Two very important aspects of my life are my faith and my profession as a nurse. In my mind they are inseparable. I have personally received healing and hope through my faith and therefore have a desire to share those with others. So my faith journey was a significant motivation to study medicine/nursing. I desired to give back some of what I had been given in my life (to whom much is given, much is expected) and also in hope of helping people along the path of healing.
So as I started out as a young nurse working in the US the lines of doing good and doing harm seemed pretty black and white. I would follow the doctor’s orders for the patients I would provide care to in the hospital and I would automatically interpret those orders as the medical team doing good for that patient. But as I started providing health care internationally, over time, those lines blurred some and things became more grey.

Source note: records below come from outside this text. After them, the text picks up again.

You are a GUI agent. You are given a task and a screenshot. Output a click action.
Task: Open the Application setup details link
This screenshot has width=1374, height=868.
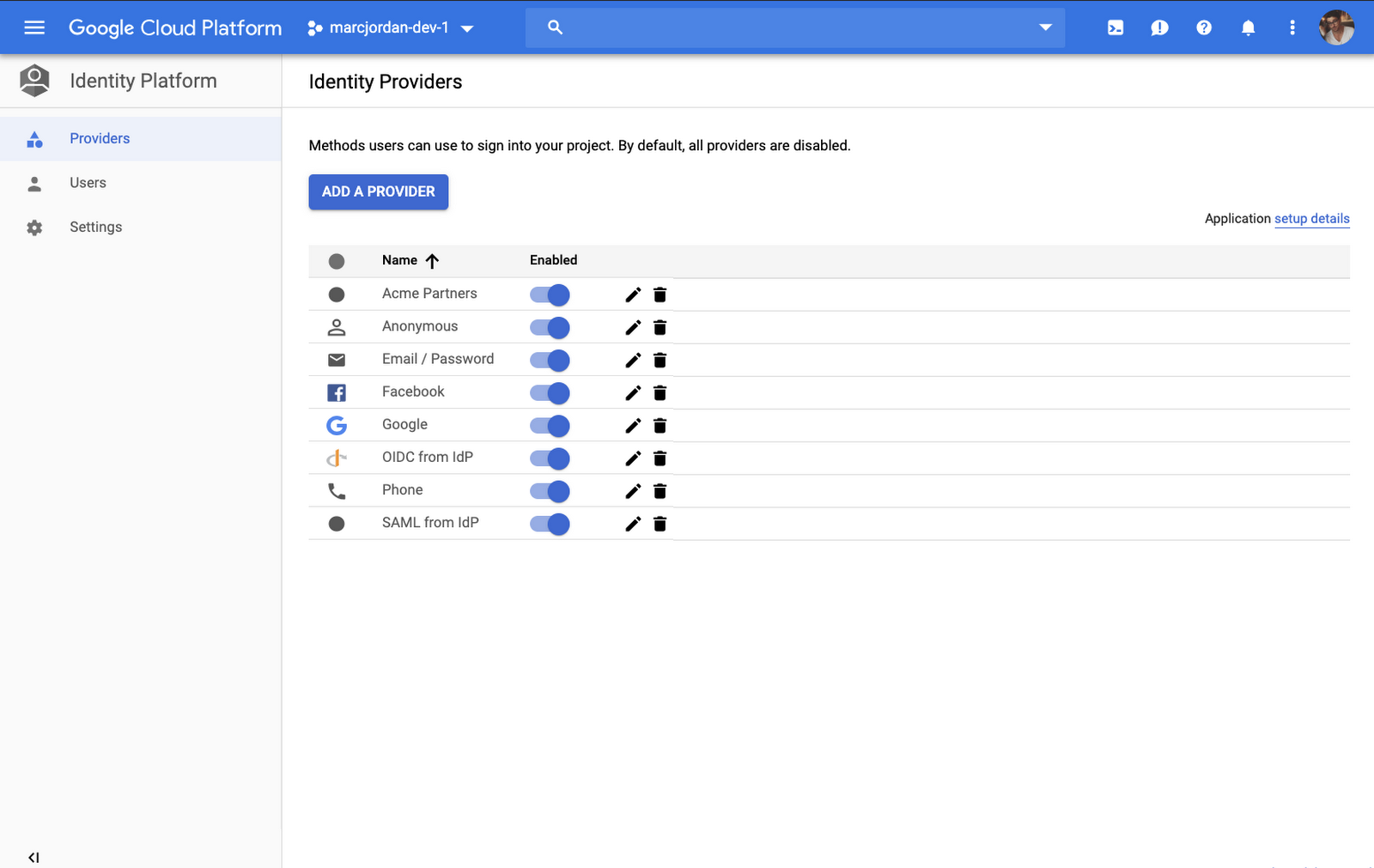click(1311, 219)
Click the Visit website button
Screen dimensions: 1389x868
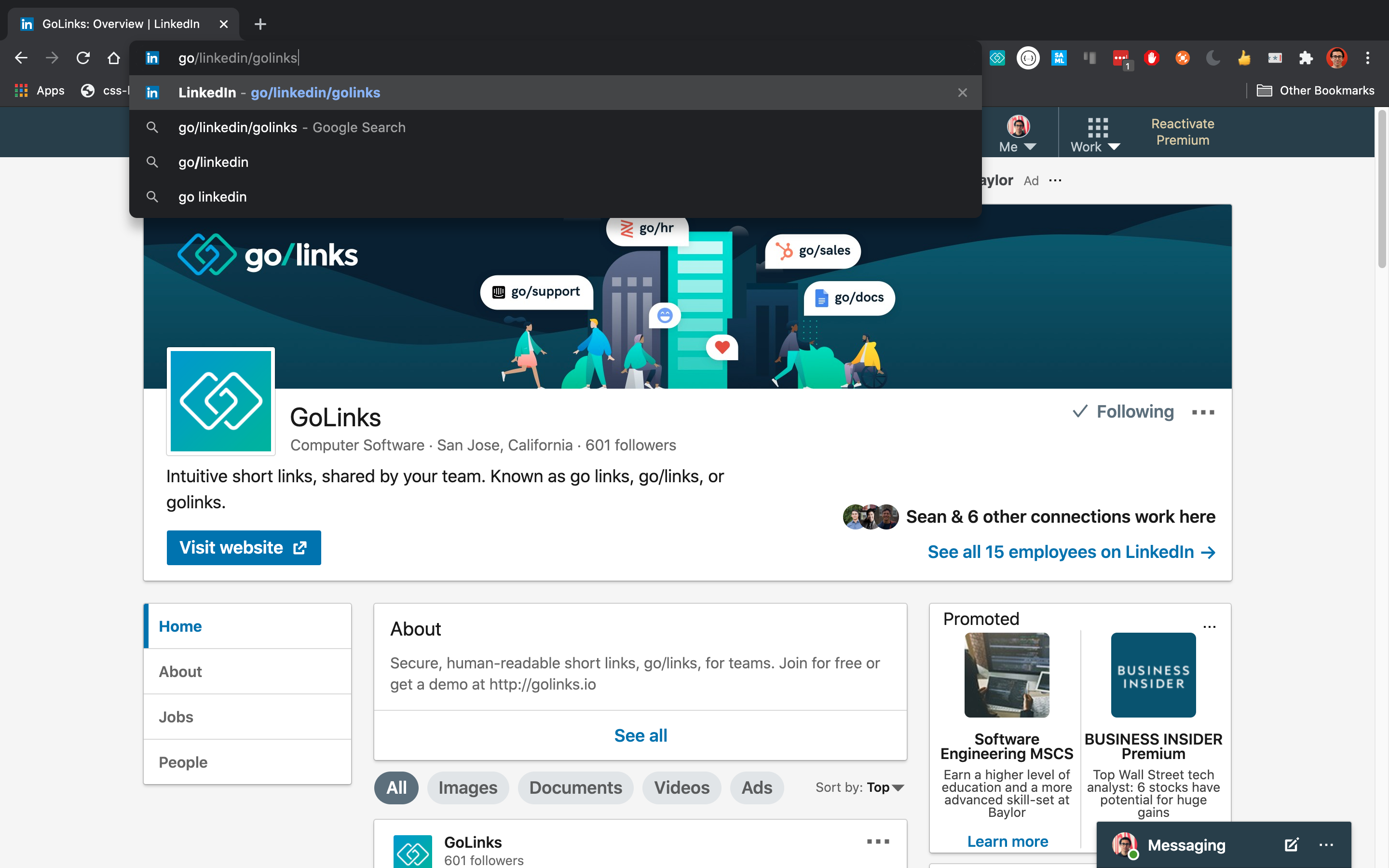[244, 547]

Yes sometimes the choice is automatic; give the medicine to the patient and the patient will be cured. But over time, in various cultures and settings, the automatic or good choices may become a slippery slope leading to harm.
Let me explain…
As I look back on our desire to serve people in desperate situations in Africa, I had to ask how much dependence have I created in giving out free medicine to address every sickness for years. I have enabled people to not pay for meds and over time taken the value out of the medicine. Medicine in that setting became something easily available and free and things in that category seem to be taken for granted and lose value. If every ailment can be cured by visiting the local health center then why invest in our personal health or take care of ourselves, etc?
So should I have not giving medicine for free and rather asked people to pay in some form? Even with a chicken or some produce from their garden? Even people living in extreme poverty? Would this have attached some value to the medicine and helped them feel more empowered to make good health choices?

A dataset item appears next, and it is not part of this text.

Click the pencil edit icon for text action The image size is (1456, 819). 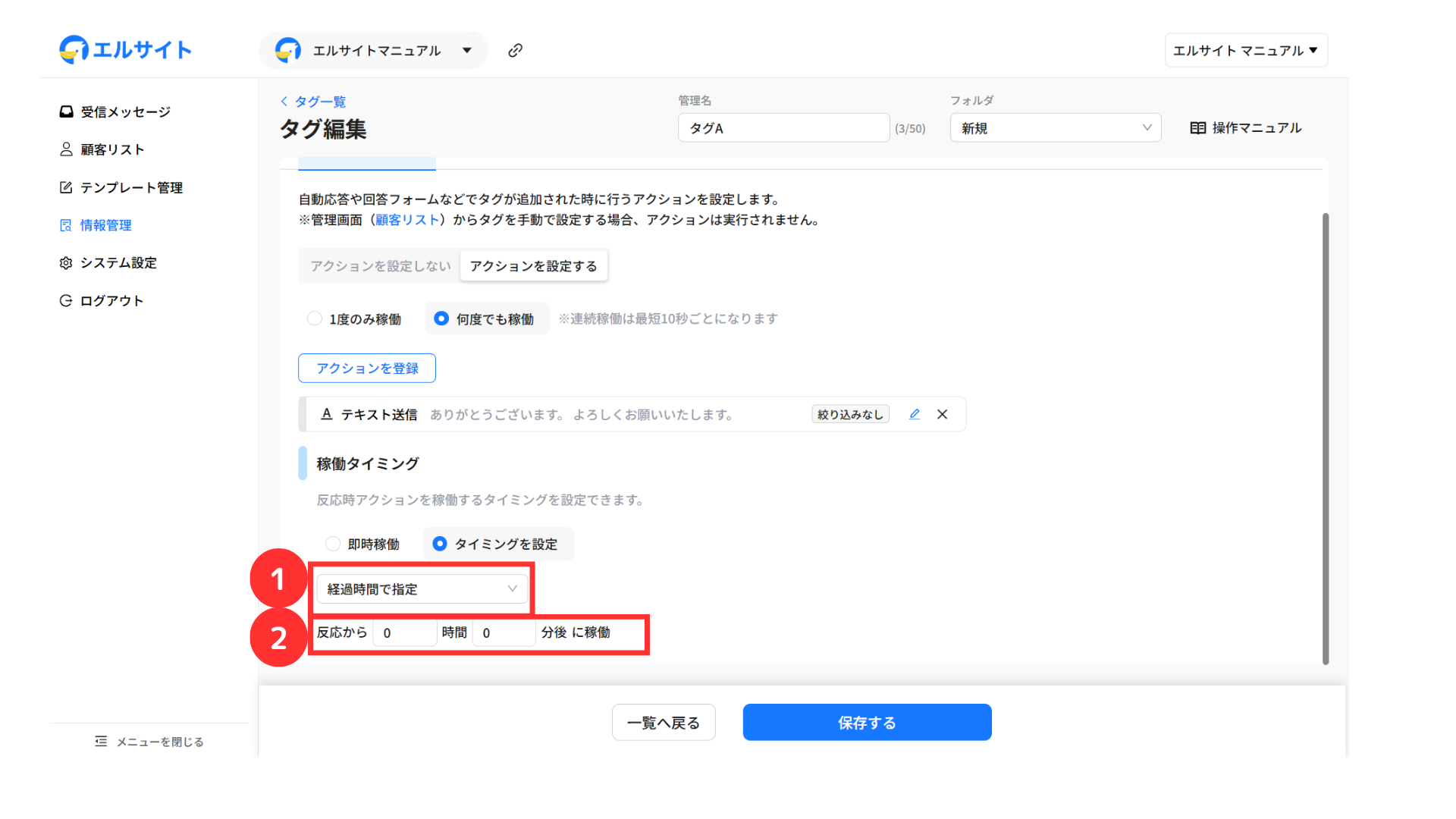[x=915, y=414]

So overall the question remains-
With the intention of doing good for people in desperate situations, by giving free medications for many years did I create dependence and leave them with less dignity, less empowered and more like a dependent refugee than when I started?
As I return to my faith and nursing profession I recognize that both the Bible and bioethics touch on doing good and doing no harm.
The scriptures in the Bible speak of good frequently.
Let us not grow weary in doing good. Galatians 6:9
God made us to do good works, which He planned in advance for us to live our lives doing. Ephesians 2:10
So then, as we have opportunity, let’s do what is good toward all men, and especially toward those who are of the household of the faith. Galatians 6:10
In addition, in medical care this concept is addressed.
The concept of non-maleficence is used in bioethics and is embodied by the phrase, "first, do no harm," or the Latin, primum non nocere. Many consider that should be the main or primary consideration (hence primum): that it is more important not to harm your patient, than to do them good. So in summary, don’t do anything if it will cause harm. In the original text of the Hippocratic Oath, it states "I will abstain from all intentional wrong-doing and harm.”
In bioethics all practitioners when given an existing problem, have to weigh if it may be better not to do something, or even to do nothing, than to risk causing more harm than good. It is a reminder to healthcare workers to consider the possible harm that any intervention might cause.
I recently consulted a friend who is a new physician, asking her what she had to concede to or sign off on as she graduated medical school. She sent me a document called A Modern Hippocratic Oath which did not specifically use the words “do no harm” but gave many practical ways for physicians to do good and not cause harm.
As a society we kind of know or define what is doing harm. But is it possible to actually do harm when we do something with good intentions?
In the past, as I look back on many years of international work there are situations when this question is very grey. I think my intentions were always good, honestly as I search my heart, but culturally I didn’t know that things would end up in certain ways in certain situations. I blame that on my own naivety and also on cultural differences. But I am broken-hearted about those situations and honestly embarrassed. They haunt me.
The reason why I am asking these questions is that as we refocus on our work and make plans moving ahead, I/we want to do good and undoubtedly we don’t want to do harm. I am not expecting perfection but rather just to begin work with the end in mind. Looking forward to see how our actions now will affect people long term.
In history we never look back at situations and say “well that was done with good intentions”. We rather just look back at the outcomes; good or bad.
As we set goals moving forward- Afghanistan and Haiti are on our minds and hearts. International aid has kept many people alive in these two countries but have we done them good long term? Have we caused harm through creating horrible dependence and therefore have left people in these countries weaker than they were before?
My desire and prayer is that anything I/we do in the name of good or with the intention of good does not cause harm now or in the future. May I/we not be remembered for our good intentions but rather for our good actions.